N° 1057 | Le 5 avril 2012 | Jacques Trémintin | Critiques de livres (accès libre)
Etienne Liebig explique avoir écrit ce livre, non pas tant pour déconstruire les représentations qui forgent notre inconscient, que pour les énoncer. Ce qu’il cherche à définir ce sont les mécanismes mentaux qui permettent de reproduire les mêmes discriminations et exclusions de génération en génération. Il y a eu, ces dernières années, et il y a encore, la ségrégation envers les populations arabes. Mais avant elles, il y a eu par ordre chronologique : les Belges, les Espagnols, les Polonais, les Italiens et bien sûr les juifs. Les unes après les autres, ces communautés ont été victimes de l’ostracisme populaire, médiatique et étatique. Aujourd’hui, c’est au tour des Roms.
Premier ressort identifié par l’auteur, la pensée coloniale (fondée sur la conviction de l’existence d’une direction prédestinée dans l’histoire) qui confierait à certains peuples la mission civilisatrice d’en faire sortir d’autres de l’obscurantisme. Cette vision implique de percevoir l’autre comme inférieur et donc de hiérarchiser les prétendues races entre elles.

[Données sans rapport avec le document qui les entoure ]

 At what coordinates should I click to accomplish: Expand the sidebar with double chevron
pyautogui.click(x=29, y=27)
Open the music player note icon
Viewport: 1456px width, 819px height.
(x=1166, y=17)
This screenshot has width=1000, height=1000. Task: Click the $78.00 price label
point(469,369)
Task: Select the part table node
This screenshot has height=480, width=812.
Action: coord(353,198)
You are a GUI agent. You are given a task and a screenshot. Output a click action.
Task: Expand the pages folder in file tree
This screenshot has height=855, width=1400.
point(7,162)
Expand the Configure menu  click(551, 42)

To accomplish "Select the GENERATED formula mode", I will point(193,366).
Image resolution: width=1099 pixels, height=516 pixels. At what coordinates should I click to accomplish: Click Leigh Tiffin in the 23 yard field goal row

Second ressort, le structuralisme qui a fortement marqué la pensée intellectuelle du siècle dernier. Cette théorie prétend que les processus sociaux relèveraient de structures invisibles et inconscientes obéissant à des règles communes, intangibles et immuables, à la fois dans leur forme et dans leur évolution. Il s’agirait donc de classifier les éléments observés pour les regrouper en un système anthropologique cohérent, au regard de constantes traversant les liens de parenté, le rapport au sacré, la culture des morts, etc. Si cette démarche permet d’appréhender la complexité des mécanismes socioculturels, elle présente l’inconvénient majeur de choisir parmi des phénomènes disséminés, ceux qui correspondent à la grille de lecture établie conformément à un dogme pré-établi.
Troisième ressort, celui de ces thèses essentialistes qui font correspondre un individu à ce qu’il devrait être, au regard de son appartenance ethnique. Il ne pourrait alors être autre chose que le produit de la culture dont il est issu. Or, les peuples se sont mélangés, acculturés, envahis, aimés, massacrés en fonction des richesses locales, des religions, des cultes, des guerres. Aucun n’a préservé une identité qui se voudrait unique.
Dernier ressort, la tendance à la généralisation du cas particulier et isolé d’un individu que l’on étend à toute sa communauté d’appartenance. L’auteur illustre ces mécanismes en les appliquant aux Roms, démontrant nombre de clichés et de stigmatisations réductrices qui leur sont appliqués, déniant la diversité d’un peuple transformé en dernier bouc émissaire à la mode.